# Welcome to MUSA 550:<br>Geospatial Data Science in Python

Aug. 30, 2023

## Today

- Course logistics
- Using Jupyter Notebooks and Jupyter Lab
- Introduction to Python & Pandas

## Who am I?



### My day job

* My name is Nick Hand
* For the past 5+ years, I have led a small data science team in the City Controller's Office
* What did we do?: 
    - Objective, data-driven analysis of financial policies impacting Philadelphia 
    - Increasing transparency through data releases and interactive reports
* In two weeks, I start as a data scientist working at the Consumer Finance Protection Bureau in the federal government
    

In my time at the Controller's Office, we covered a range of policy issues in the city:

- [Analysis of the fairness and accuracy of property assessments](https://controller.phila.gov/philadelphia-audits/property-assessment-review/)
- [Interactive reports for the City's cash levels](https://controller.phila.gov/philadelphia-audits/cash-report-fiscal-year-2022-q3/)
- [Analysis of the 10-Year Tax Abatement program](https://controller.phila.gov/philadelphia-audits/an-analysis-of-tax-abatements-in-philadelphia/)
- [Interactive dashboard of Soda Tax spending](https://controller.phila.gov/philadelphia-audits/data-release-beverage-tax/)
- [Visualization of paving & potholes](https://controller.phila.gov/philadelphia-audits/data-release-paving-and-potholes/)
- [Series on the impact of COVID-19 on Philadelphia's small businesses and neighborhoods](https://controller.phila.gov/philadelphia-audits/the-impact-of-covid-19-across-philadelphias-neighborhoods/)
- [Visualization of the City's most recent budget](https://controller.phila.gov/philadelphia-audits/the-adopted-fy24-budget)
- [Interactive report on redlining in Philadelphia](https://controller.phila.gov/philadelphia-audits/mapping-the-legacy-of-structural-racism-in-philadelphia/)
- [Analysis of the impact of gun violence on housing prices](https://controller.phila.gov/philadelphia-audits/economic-impact-of-homicides/)
- [Interactive dashboard of shooting victims in Philadelphia](https://controller.phila.gov/philadelphia-audits/mapping-gun-violence/#/)
- [Interactive dashboard of neighborhood well-being](https://controller.phila.gov/philadelphia-audits/progressphl)
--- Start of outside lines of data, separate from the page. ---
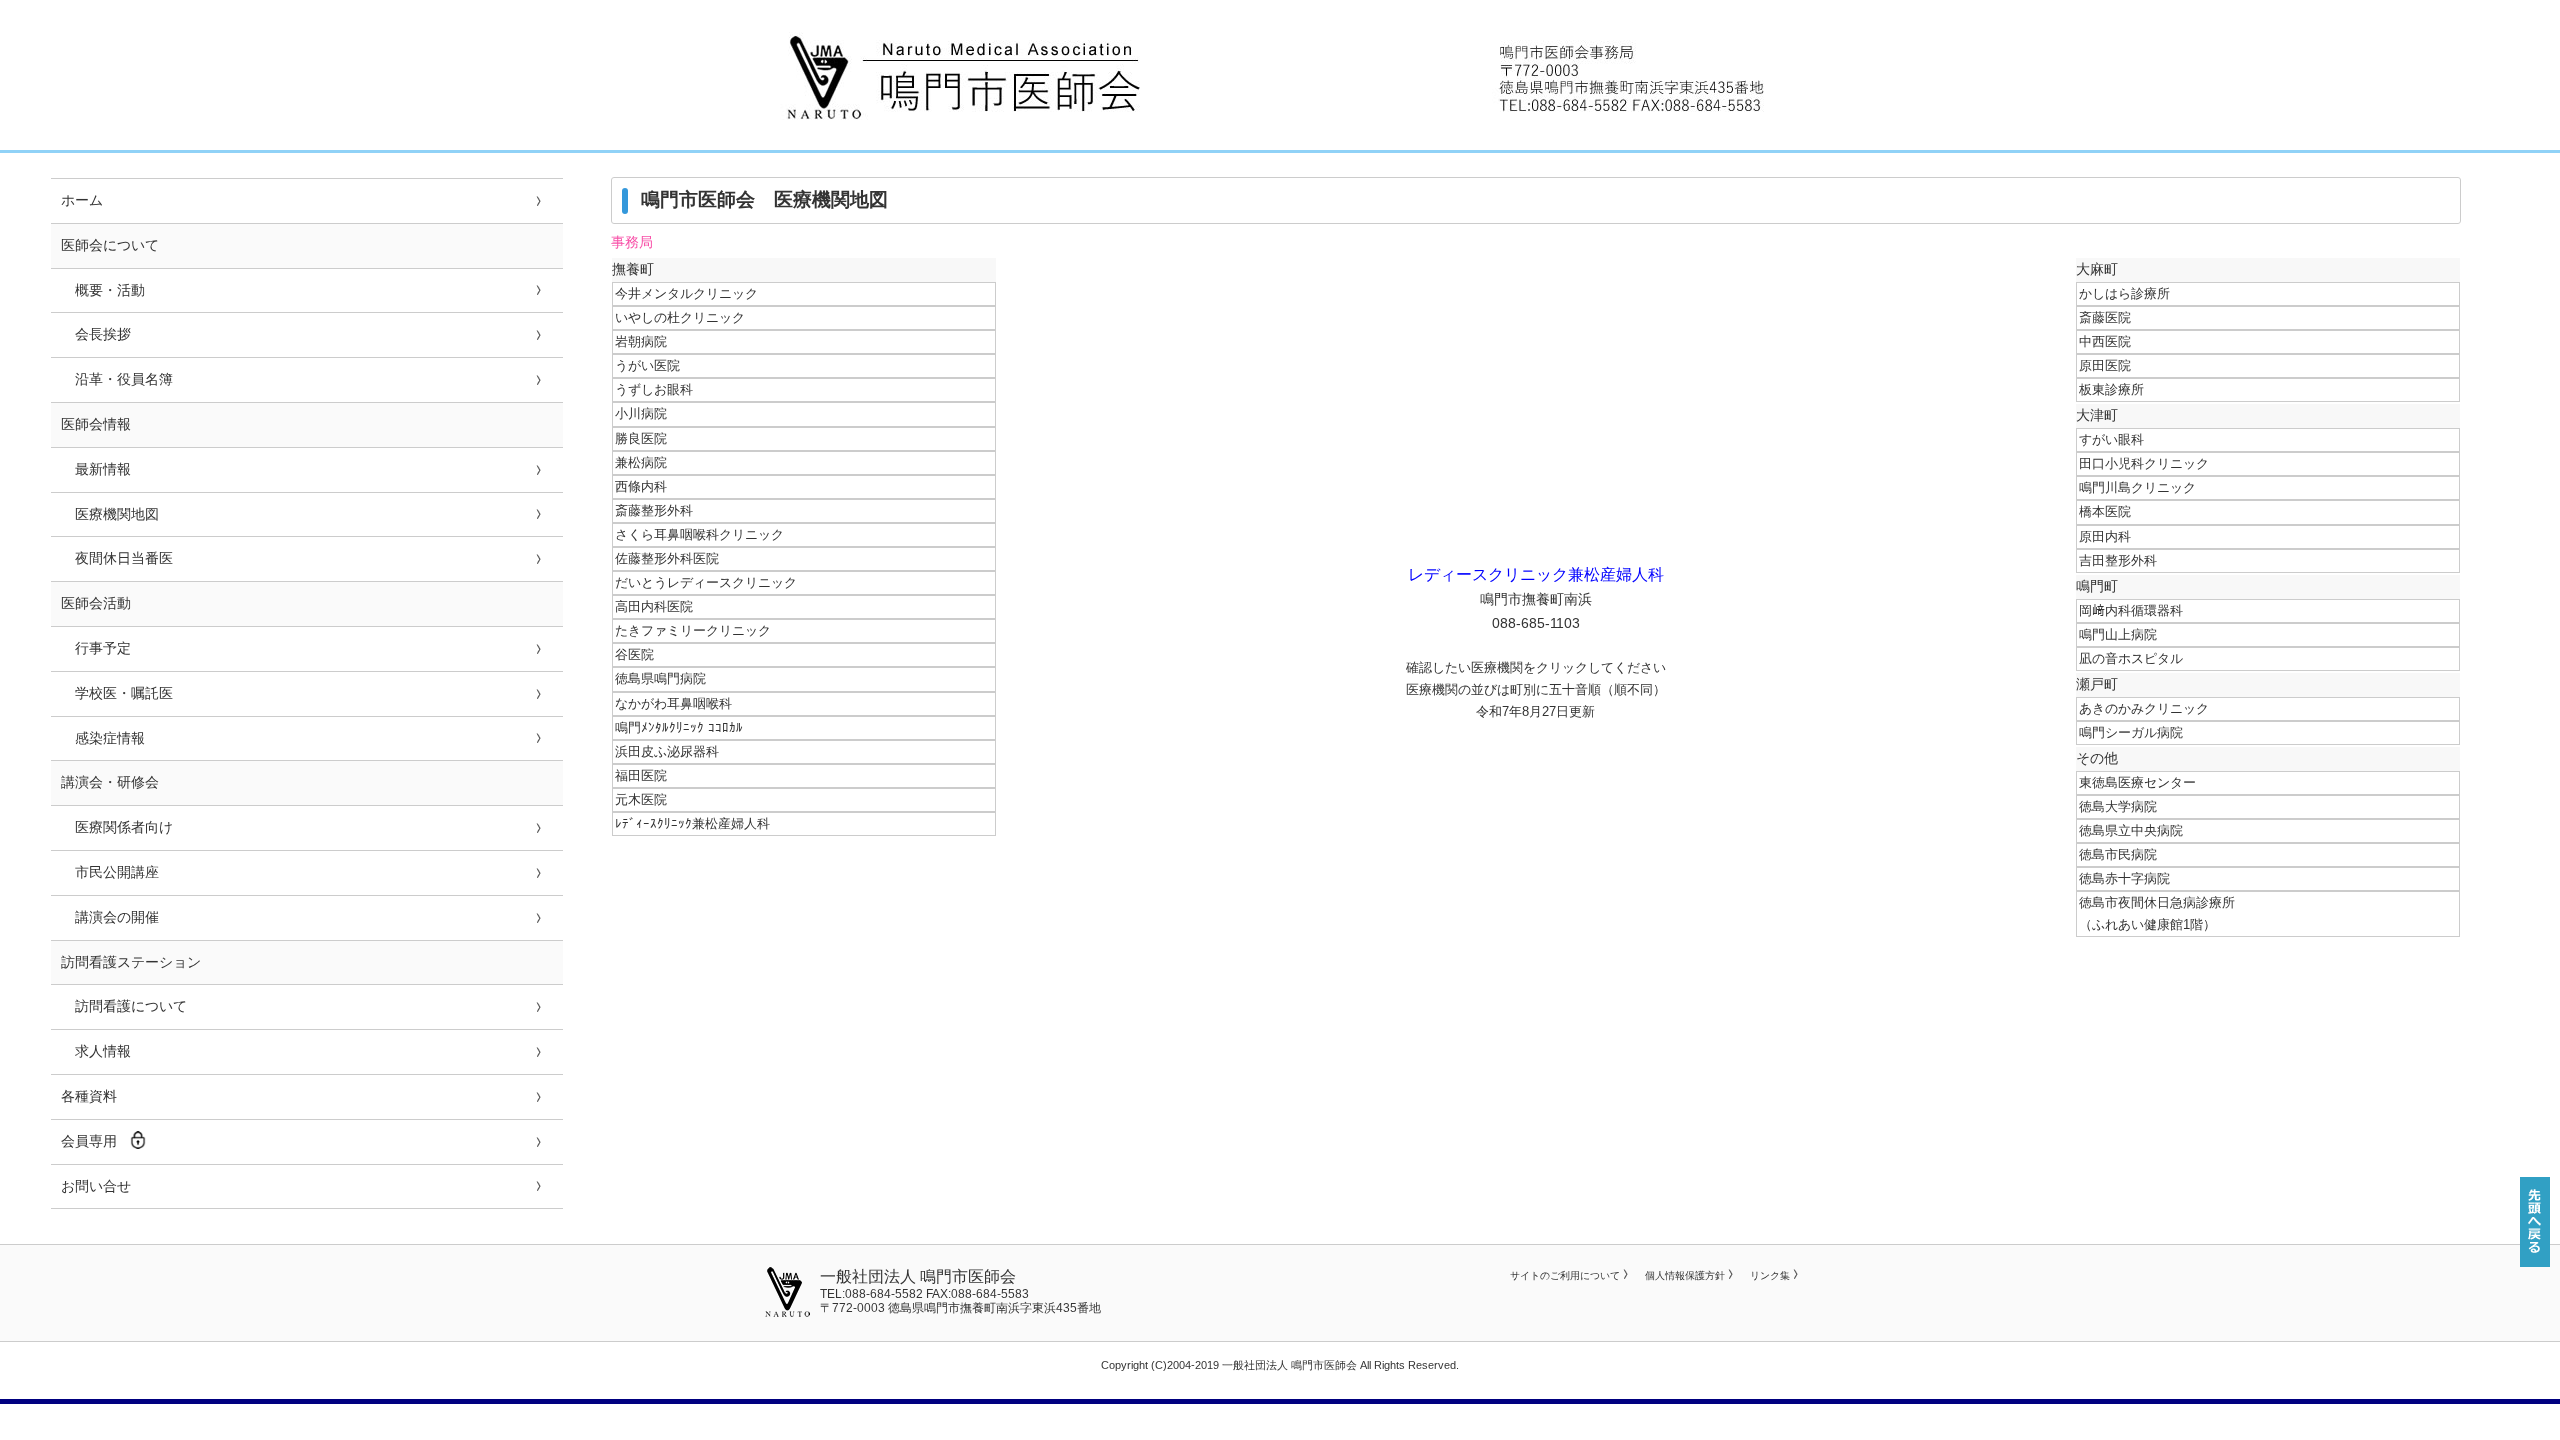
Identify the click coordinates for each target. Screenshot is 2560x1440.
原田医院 (2105, 365)
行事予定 (96, 648)
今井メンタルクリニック (686, 293)
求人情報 (96, 1051)
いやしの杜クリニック (680, 317)
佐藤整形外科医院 (667, 558)
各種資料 (89, 1096)
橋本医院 (2105, 511)
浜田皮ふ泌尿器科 (667, 751)
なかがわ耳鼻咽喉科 (673, 703)
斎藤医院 (2105, 317)
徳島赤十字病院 (2124, 878)
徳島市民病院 (2118, 854)
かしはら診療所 (2124, 293)
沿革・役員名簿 (117, 379)
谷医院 (634, 654)
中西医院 (2105, 341)
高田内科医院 (654, 606)
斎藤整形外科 (654, 510)
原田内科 (2105, 536)
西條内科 (641, 486)
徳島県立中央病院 (2131, 830)
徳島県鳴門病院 (660, 678)
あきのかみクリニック (2144, 708)
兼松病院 (641, 462)
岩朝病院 (641, 341)
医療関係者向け (117, 827)
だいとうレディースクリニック (706, 582)
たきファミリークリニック (693, 630)
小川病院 (641, 413)
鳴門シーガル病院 (2131, 732)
![](imgs/phila-controller-homepage.png)

::: {.callout-note}
To see more of our work, check out: https://controller.phila.gov/policy-analysis
:::

### Previously:<br>Astrophysics Ph.D. at Berkeley


![](imgs/uc-berkeley.jpg){width=600 fig-align="center"}

### How did I get here?

* Astrophysics/physics to data science is becoming increasingly common
* Landed a job through Twitter: https://www.parkingjawn.com
    * Dashboard visualization of monthly parking tickets in Philadelphia
    * Data from [OpenDataPhilly](https://opendataphilly.org/datasets/parking-violations/)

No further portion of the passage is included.